Es ist, zugegeben, keine repräsentative Umfrage mit einigen hundert Befragten, aber die Tendenz ist eindeutig. Es reicht ja auch, nur genau hinzuschauen: Auf der glänzenden Edelstahl-Bodenplatte der Säule vor dem Gmünder Freibad sind Pfeile eingraviert. Hinter einem steht: „9 Meter Bus“; am nächsten Pfeil: „13 Meter  Radabstellanlage“.
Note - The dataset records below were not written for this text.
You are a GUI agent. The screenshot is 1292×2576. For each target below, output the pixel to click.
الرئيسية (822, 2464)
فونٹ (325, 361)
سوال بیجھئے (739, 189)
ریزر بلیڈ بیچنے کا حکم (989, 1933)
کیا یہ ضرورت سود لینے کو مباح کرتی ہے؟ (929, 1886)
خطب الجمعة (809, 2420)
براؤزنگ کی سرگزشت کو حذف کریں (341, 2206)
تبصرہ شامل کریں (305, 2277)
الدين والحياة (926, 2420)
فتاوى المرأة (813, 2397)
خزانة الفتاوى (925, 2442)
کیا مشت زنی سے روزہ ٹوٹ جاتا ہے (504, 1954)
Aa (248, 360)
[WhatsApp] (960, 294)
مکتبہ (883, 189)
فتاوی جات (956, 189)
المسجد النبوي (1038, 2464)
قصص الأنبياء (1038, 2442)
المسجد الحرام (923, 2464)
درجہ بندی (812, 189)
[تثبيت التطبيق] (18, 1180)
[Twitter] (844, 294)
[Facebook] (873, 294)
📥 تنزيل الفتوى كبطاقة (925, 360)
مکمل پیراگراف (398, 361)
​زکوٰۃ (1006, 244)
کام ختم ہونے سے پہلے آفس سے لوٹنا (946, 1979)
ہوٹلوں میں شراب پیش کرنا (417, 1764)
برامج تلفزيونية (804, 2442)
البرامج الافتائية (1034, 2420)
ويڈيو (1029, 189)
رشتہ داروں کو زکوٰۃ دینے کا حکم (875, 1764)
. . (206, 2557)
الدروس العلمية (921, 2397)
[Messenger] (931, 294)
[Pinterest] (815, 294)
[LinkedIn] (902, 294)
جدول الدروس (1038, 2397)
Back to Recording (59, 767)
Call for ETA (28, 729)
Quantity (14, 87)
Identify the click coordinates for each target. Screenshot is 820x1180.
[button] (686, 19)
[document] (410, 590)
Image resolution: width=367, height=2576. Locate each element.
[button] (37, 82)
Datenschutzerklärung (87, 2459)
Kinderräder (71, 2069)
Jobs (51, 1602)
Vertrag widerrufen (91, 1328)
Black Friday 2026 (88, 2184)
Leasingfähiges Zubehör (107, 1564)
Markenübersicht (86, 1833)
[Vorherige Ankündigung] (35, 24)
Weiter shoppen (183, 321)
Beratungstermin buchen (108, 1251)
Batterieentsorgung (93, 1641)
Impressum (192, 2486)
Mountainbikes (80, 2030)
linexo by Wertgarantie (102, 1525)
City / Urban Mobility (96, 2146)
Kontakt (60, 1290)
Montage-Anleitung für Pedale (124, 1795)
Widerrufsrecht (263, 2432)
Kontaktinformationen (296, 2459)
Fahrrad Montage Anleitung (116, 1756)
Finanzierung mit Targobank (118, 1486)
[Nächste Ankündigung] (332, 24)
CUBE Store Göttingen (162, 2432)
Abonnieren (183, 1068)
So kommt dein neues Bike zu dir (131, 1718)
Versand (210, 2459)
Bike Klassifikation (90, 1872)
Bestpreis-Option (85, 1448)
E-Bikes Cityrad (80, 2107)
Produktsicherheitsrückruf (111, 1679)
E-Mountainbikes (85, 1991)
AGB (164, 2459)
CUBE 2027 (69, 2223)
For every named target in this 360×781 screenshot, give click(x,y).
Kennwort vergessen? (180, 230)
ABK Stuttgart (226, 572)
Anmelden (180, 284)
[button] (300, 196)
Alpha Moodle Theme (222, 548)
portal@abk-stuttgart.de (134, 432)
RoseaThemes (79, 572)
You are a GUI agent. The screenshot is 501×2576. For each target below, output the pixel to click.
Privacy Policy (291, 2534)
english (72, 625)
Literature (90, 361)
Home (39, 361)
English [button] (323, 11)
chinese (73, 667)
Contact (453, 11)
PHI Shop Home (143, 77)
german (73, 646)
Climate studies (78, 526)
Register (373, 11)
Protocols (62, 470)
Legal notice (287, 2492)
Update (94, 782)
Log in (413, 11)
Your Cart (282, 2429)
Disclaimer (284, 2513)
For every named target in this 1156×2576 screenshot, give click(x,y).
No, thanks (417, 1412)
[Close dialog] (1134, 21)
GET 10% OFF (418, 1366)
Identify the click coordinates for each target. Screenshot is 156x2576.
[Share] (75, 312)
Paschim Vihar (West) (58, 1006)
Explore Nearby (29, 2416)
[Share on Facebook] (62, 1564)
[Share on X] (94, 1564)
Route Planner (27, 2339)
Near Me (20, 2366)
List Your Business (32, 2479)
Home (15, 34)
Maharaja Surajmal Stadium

Ist das echt ernst gemeint? Für diese „Information“ hat ein Stahlbauer seine Maschinen angeworfen, ein Bauarbeiter ein Loch ausgehoben? Und jemand Geld ausgegeben? Die Pilotprojekt-Orte wie Schwäbisch Gmünd haben die Säulen vom Land gesponsert bekommen. Es ist wie beim Kosmetik-Pröble im Drogerie-Geschäft, das man später doch nicht brauchen kann: Aber man steckt's halt ein, ist ja ein geschenkter Gaul. Der in diesem Fall aber Steuerzahlers Geld gekostet hat.

Im vordigitalen Zeitalter , als Litfaßsäulen noch Info-Hotspots waren, hätte die Idee vielleicht funktioniert. Aber jetzt? Wo's Menschen gibt, die eher selten vom Smartphone aufschauen? Wenn da eine gute Mobilitäts-App drauf wäre, die einem richtig was bringt...


Es ist eine komplexe Aufgabe , gute digitale Angebote zu schaffen und Leute auf neue Ideen und Verkehrsmittel zu bringen. Aber unter komplexe Pseudo-Lösungen wie diese Säulen werden die Mobilitätswende kaum voranbringen.